In some stories it is implied that kitsune and oni do not get along. Like the Phoenix and Dragon they would appear to be foils to each other in many ways and tend to clash from time to time.
There are many stories that involve samurai who slained many oni to claim their vast treasures. This seems comparable to the Western legends of dragons, that act as genius loci that the brave knights had to defeat as rites of passage or possession.
One day Momotarou, the magical Peach-Boy, decided to go to Onigashima, the oni island, where many oni lived and had stored huge treasures they stole from the town where Momotarou's adoptive parents lived. Momotarou and his animal friends (a pheasant, a monkey, and a dog, whom he had encouraged to become friends) were able to defeat them with the help of millet dumplings made for Momotarou by his adoptive mother. The oni swore never again to menace the humans, and Momotarou took back the treasure and lived happily ever after with his family and friends.

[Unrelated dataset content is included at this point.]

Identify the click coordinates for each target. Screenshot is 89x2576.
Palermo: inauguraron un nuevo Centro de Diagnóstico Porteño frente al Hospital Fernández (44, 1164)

Oni are a key part of the Japanese holiday known as setsubun. This festival marks the start of spring, and the new year in the old lunar calendar. People in ogre masks are ritually driven away, symbolically warding off misfortune and evil for the coming year. Long ago oni could be repelled by the stench of burning sardines and other methods, but today it is most popular to toss soybeans (which oni are said to hate) and shout "Oni wa soto! Fuku wa uchi!" ("Out with demons! In with happiness!").
Belief is quite strong in oni, and in fact as recently as the last century government officials sent a formal letter to oni believed to be living on a certain mountain, that they might vacate the premises so as not to endanger a visiting official. Upon first contact with Westerners, it is said that the Japanese initially believed they were oni due to their skin, hair, and size. To have "the strength of an oni" is truly impressive indeed. To be called an "oni" is to be accused of being horrible!